Law enforcement officials called upon to put any such restriction into effect in any situation must be done in strict respect of the principles of legality, necessity, proportionality and accountability. A lawful assembly, i.e. an assembly that takes place in full respect of the provisions of national law, can only be restricted if other legal provisions authorize such restrictions, which should be both necessary and proportionate.
Such restrictions may refer, for instance, to the geographical area in which the assembly will be taking place (for example, in order to ensure access to hospitals or to protect children going to and coming from school) or to the time (for example, limiting the number of hours that a major road can be occupied by the assembly). These are referred to as “time, place and manner restrictions.”
Force as last resort
Furthermore, where assemblies are lawful, law enforcement officials are duty bound to protect them, e.g. against violent counter-demonstrations. When managing public assemblies, law enforcement agencies should seek to avoid the use of force, which should remain the last resort. The principle of necessity gives priority to the peaceful settlements of conflicts and to the use of methods of persuasion, negotiation and mediation in order to limit recourse to the use of force (Another important distinction must be made between violent and nonviolent assemblies.)
This becomes relevant in two sets of circumstances, as discussed below.
In the case of an “unlawful assembly”, i.e. an assembly that does not take place in accordance with the provisions of national law (for example, if a notice period has not been respected or if authorization has not been obtained), may nevertheless be completely peaceful. Thus, in application of the principle of proportionality, law enforcement officials have to balance carefully the public interest in dispersing such an unlawful assembly against the possible negative consequences of its dispersion (see BPUFF No. 13).
The fact that an assembly, though unlawful, takes place peacefully may lead to a decision not to disperse it and, in particular, not to use force to that end, the aim being to prevent an unnecessary and potentially dangerous escalation of the situation. Such a decision does not prevent the subsequent prosecution of those participating in an unlawful event.

######

**Prompt 1**:
In the passage on policing public assemblies, what are restrictions on where and when an assembly takes place called?
**Prompt 2**:
Carry on the passage on policing public assemblies from the point where it stops.
The items that come next have no connection to the passage on policing public assemblies.

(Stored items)
######

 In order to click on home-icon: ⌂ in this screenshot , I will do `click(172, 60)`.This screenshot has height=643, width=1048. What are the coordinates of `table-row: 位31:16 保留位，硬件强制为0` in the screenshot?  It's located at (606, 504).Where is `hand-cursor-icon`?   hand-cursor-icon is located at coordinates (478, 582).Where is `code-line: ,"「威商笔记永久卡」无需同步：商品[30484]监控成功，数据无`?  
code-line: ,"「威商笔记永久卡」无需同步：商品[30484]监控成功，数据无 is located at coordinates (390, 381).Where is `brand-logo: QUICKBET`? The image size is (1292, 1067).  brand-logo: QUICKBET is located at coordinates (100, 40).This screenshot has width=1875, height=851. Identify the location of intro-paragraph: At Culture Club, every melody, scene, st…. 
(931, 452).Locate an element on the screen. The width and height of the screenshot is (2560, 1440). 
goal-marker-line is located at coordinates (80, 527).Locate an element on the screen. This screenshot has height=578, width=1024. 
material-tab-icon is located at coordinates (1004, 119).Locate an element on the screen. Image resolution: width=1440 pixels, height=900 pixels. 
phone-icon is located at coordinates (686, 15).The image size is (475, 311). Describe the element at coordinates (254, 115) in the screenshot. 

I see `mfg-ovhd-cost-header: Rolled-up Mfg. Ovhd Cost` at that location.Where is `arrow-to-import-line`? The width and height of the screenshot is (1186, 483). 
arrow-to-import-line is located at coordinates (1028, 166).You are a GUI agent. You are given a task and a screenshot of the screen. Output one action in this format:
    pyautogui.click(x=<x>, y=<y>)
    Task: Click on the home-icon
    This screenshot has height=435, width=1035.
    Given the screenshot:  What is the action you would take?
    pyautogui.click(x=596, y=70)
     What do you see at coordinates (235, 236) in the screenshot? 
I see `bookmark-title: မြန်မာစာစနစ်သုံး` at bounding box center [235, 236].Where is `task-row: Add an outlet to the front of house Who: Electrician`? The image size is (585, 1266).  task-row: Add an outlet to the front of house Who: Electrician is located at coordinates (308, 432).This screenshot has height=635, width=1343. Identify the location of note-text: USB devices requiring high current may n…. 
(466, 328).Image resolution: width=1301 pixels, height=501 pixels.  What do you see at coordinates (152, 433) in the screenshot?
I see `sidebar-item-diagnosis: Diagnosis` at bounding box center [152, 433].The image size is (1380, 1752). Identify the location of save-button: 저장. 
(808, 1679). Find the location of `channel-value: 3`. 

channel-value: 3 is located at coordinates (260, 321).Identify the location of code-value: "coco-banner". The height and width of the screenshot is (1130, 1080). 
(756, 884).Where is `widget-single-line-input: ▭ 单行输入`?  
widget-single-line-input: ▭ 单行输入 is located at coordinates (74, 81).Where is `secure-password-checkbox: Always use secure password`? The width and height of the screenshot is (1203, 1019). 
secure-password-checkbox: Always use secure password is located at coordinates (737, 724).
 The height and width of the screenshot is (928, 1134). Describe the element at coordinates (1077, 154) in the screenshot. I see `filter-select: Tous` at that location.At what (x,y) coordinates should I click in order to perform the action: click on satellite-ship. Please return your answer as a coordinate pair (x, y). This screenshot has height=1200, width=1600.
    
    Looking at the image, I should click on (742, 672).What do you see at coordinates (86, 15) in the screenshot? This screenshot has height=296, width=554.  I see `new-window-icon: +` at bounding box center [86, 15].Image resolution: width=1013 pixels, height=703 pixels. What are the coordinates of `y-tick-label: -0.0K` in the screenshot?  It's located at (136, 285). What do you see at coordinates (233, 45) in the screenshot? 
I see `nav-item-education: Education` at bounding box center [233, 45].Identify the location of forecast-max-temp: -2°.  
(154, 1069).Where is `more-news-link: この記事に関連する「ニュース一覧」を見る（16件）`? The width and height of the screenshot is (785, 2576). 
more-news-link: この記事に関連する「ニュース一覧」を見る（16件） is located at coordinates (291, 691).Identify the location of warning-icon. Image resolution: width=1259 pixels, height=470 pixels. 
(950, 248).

######

**Expected output 1**:
They are called "time, place and manner restrictions."

**Expected output 2**:
However, in the interest of protecting other important rights (including the life, physical integrity and property of people who are not involved in the assembly), the recommended course of action may be to allow the assembly itself to proceed.
Were the Kidapawan farmers’ protest “violent”? An assembly that is or becomes violent may lead to a decision on the part of the authorities to disperse it in order to stop the violence – even though the assembly may have been lawful in the beginning.
However, it should be noted that the presence of a limited number of violent protesters does not necessarily make the whole assembly violent. In application of the principles of necessity and proportionality, law enforcement officials will therefore have to consider the possibility of dealing with such violent individuals before resorting to the dispersion of the assembly as a whole.
I would not venture into making any conclusion yet at this point.
There are so many pieces in the jigsaw puzzle on accountability – including the accountability of the leadership of the protesting farmers – that are still missing.
What worries me now while dwelling on this is the drowning of the legitimate demand of the protesting farmers: their need for food on the table, their hunger caused by the drought. – Rappler.com
The author is a former staff member of the London headquarters of Amnesty International and is currently involved in human rights advocacy and capacity building for women and minority groups.